Notre pays a atteint l’âge de la maturité pour lancer sa propre industrie militaire afin de réduire les importations dans le domaine (tenues, bottes, munitions, etc…)
Nous devons par ailleurs renforcer la souveraineté de notre Etat dans certains secteurs clés de notre sécurité tels que les télécommunications.
- Organiser régulièrement des manœuvres militaires nationales dont nous n’avons plus eu d’échos depuis fort longtemps puis multi nationales avec nos partenaires régionaux et d’ailleurs (France, Etats-Unis) afin d’accroître nos capacités opérationnelles et l’interopérabilité de nos forces de défense.
- Accroître de façon significative notre participation aux opérations de maintien de la paix dans le cadre de la Cemac, l’Ua et de l’Onu afin :
- D’aguerrir nos soldats au respect des droits de l’homme,
- De promouvoir l’interopérabilité de notre armée avec celle des pays amis dans un contexte où la sécurité et la défense ne s’appréhendent plus simplement au niveau national.

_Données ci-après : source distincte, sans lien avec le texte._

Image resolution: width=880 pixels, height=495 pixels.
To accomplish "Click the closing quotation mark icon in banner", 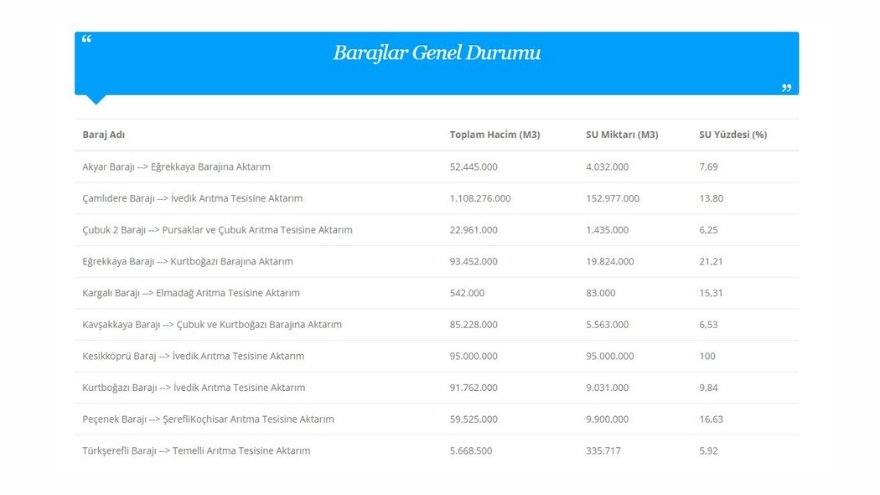I will pyautogui.click(x=786, y=88).
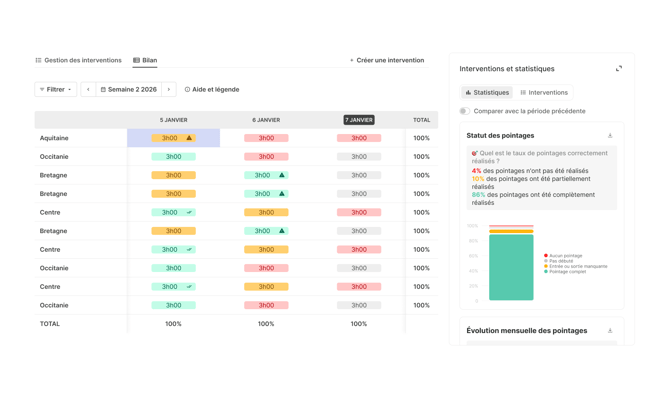Select the 7 Janvier column header
The image size is (670, 418).
[x=359, y=120]
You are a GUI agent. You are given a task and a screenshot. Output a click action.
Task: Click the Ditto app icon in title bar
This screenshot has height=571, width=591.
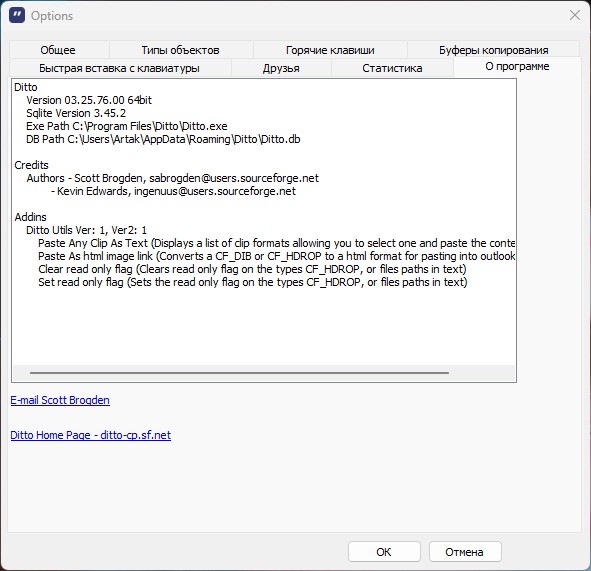pyautogui.click(x=17, y=16)
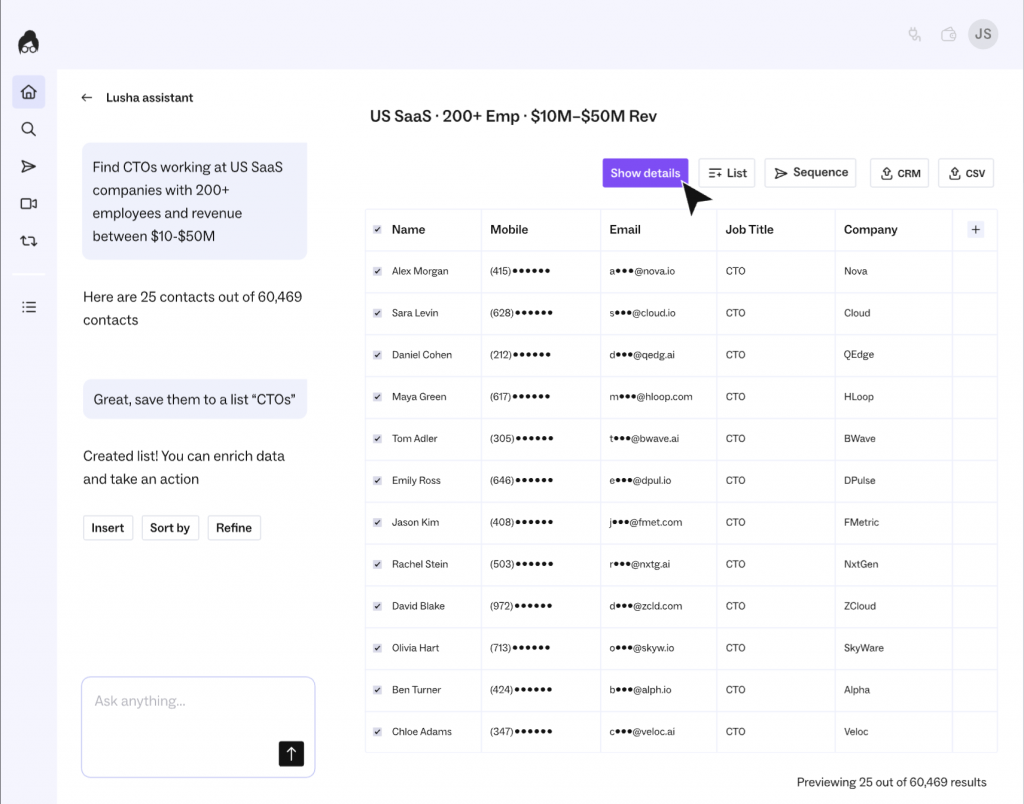Open the Sort by options
Viewport: 1024px width, 804px height.
point(170,528)
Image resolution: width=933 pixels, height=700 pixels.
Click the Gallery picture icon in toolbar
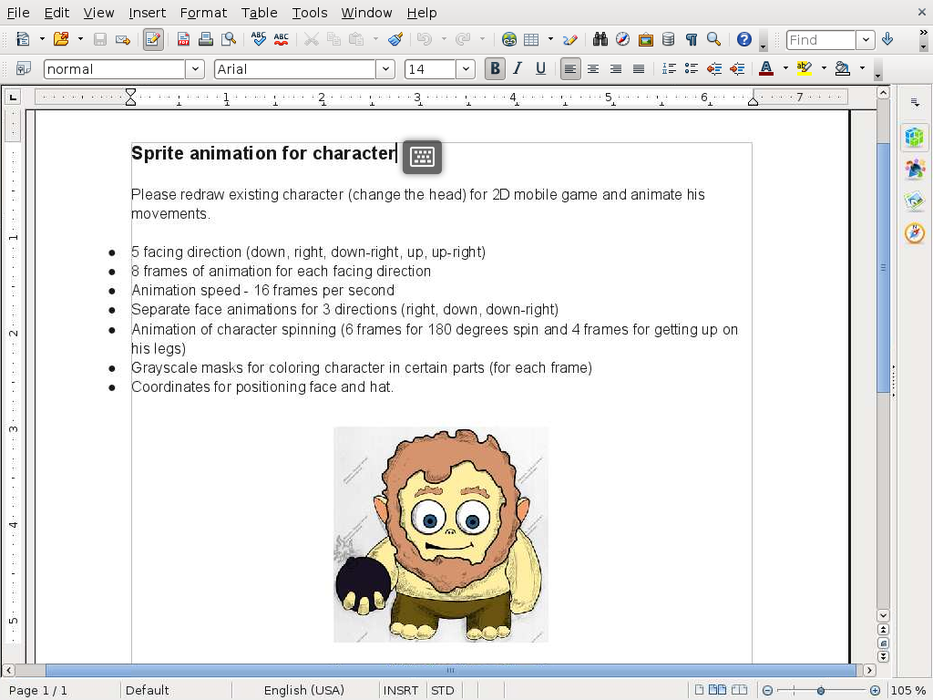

Tout cela implique des hommes et femmes de bonne moralité recrutés selon des critères rigoureux, bien formés, bien équipés et surtout bien entrainés. Nous y arriverons par :
- La formation multilatérale dans les écoles nationales à vocation régionale (Envr) telles que le Cours Supérieur Interarmées de Défense (Csid) de Simbock, le Pôle Aéronautique National à Vocation Régionale (Panvr) de Garoua, le Centre de Perfectionnement aux Techniques de Maintien de l’Ordre (Cptmo) d’Awae, l’école internationale des forces de sécurité (Eiforces) et d’autres encore.
- La création de lycées militaires préparatoires ayant pour vocation d’inculquer l’esprit de discipline, forger une moralité exemplaire aux jeunes camerounais désireux d’entrer éventuellement dans nos forces de défense. Si tel était le cas aujourd’hui, ces établissements auraient servi de véritables viviers pour le recrutement des 1900 commandos, annoncé récemment par le Mindef.
- Le passage de l’école nationale polytechnique sous la tutelle du ministère de la défense sans pour autant modifier son fonctionnement actuel.
Il s’agit d’un vaste chantier auquel n’échappera aucun gouvernant dans les prochaines années si nous souhaitons « sanctuariser » notre territoire face aux diverses menaces puis jouer le rôle de leader que confère la position géostratégique et le potentiel de notre pays sur l’échiquier sous régional et africain.